**WORK ORDER:**
Each line in the material below, starting at the one that contains "Task: Click My Domains breadcrumb link" and ending at the one that contains "The image size is (1221, 620).", should be repeated exactly; the pictures should not.

── EXERCISE MATERIAL

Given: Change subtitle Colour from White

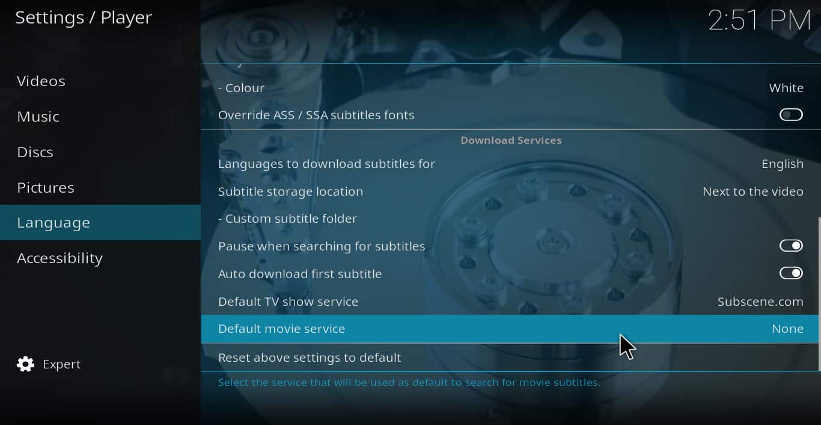Looking at the screenshot, I should coord(510,88).
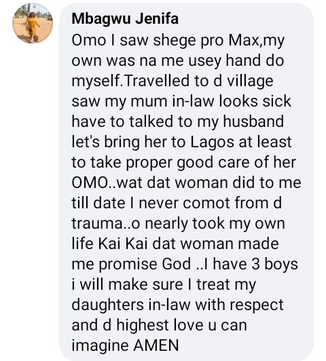Click the text '3 boys' in comment
The height and width of the screenshot is (361, 326).
click(x=274, y=264)
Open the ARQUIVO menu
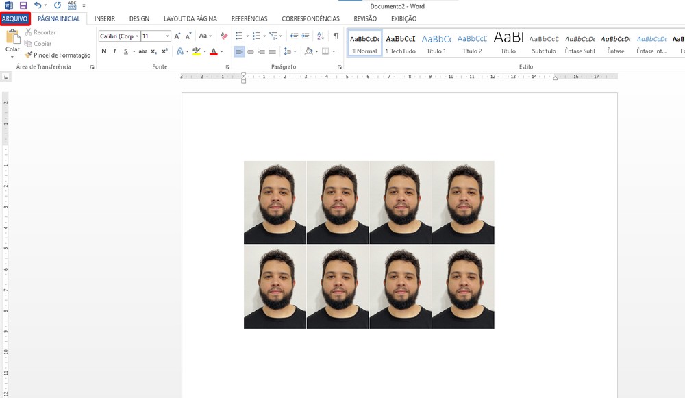Viewport: 685px width, 398px height. click(x=14, y=18)
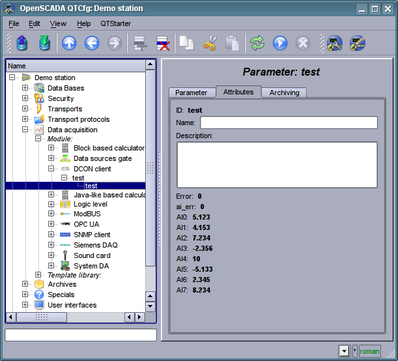Click the Load from database toolbar icon
This screenshot has width=398, height=361.
coord(23,44)
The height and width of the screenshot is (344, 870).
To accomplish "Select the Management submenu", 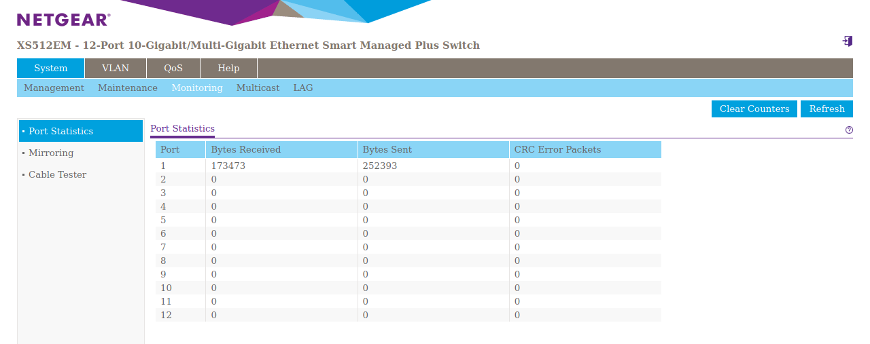I will click(x=54, y=88).
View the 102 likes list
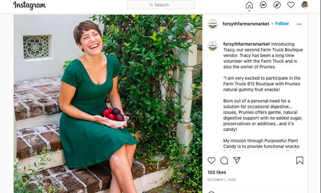 tap(217, 172)
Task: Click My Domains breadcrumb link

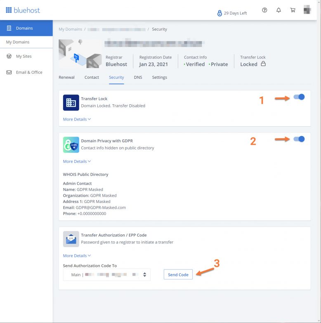Action: [x=70, y=29]
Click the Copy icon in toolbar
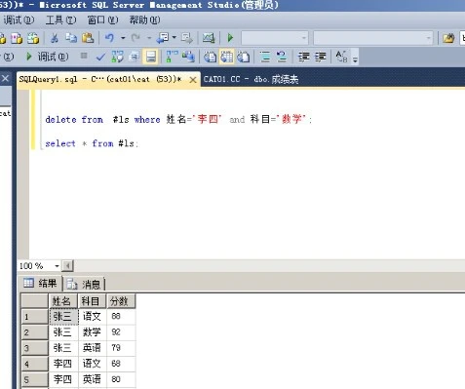This screenshot has width=465, height=389. click(71, 38)
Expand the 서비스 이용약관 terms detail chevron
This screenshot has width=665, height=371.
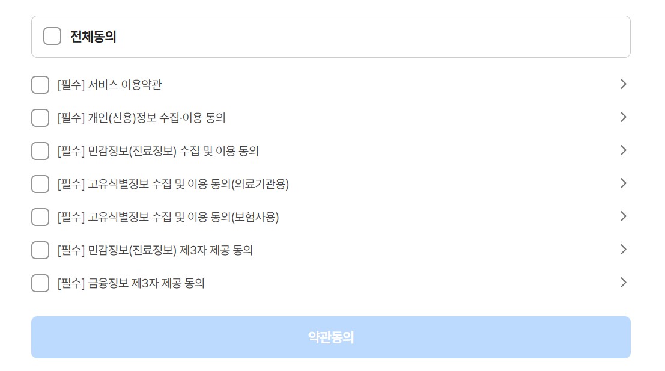pos(624,84)
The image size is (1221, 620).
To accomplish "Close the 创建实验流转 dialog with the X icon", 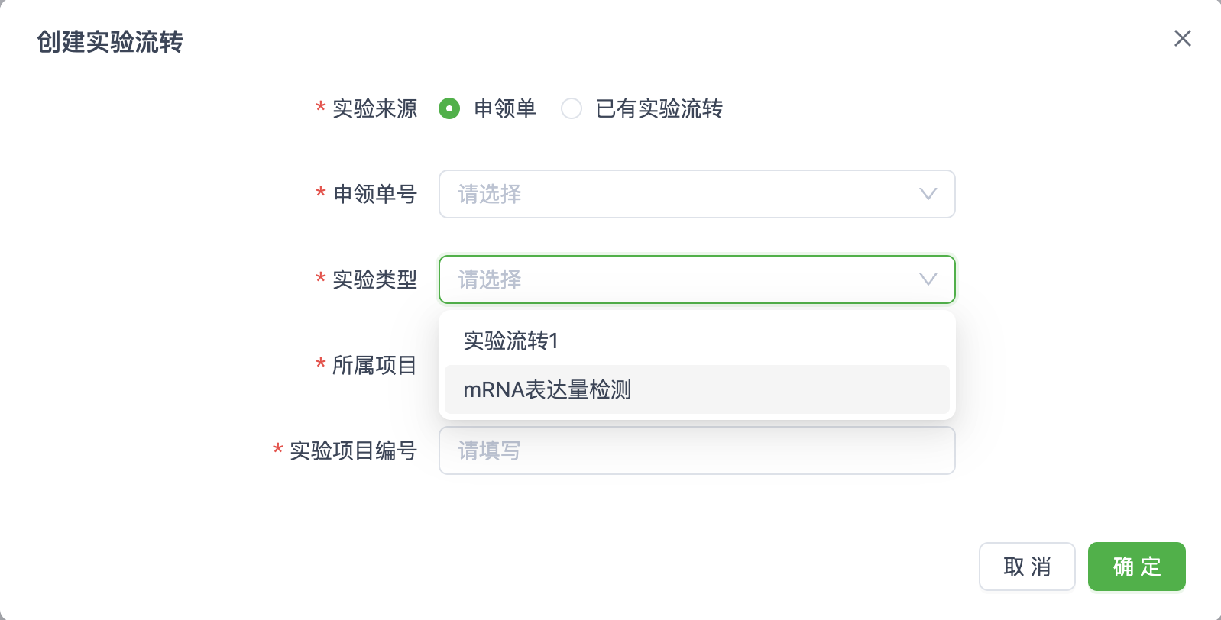I will coord(1182,38).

────

**ANSWER TO THIS EXERCISE:**
Task: Click My Domains breadcrumb link

Action: [x=70, y=29]
Click the Copy icon in toolbar
This screenshot has width=465, height=389. click(71, 38)
Expand the 서비스 이용약관 terms detail chevron
This screenshot has width=665, height=371.
pos(624,84)
The image size is (1221, 620).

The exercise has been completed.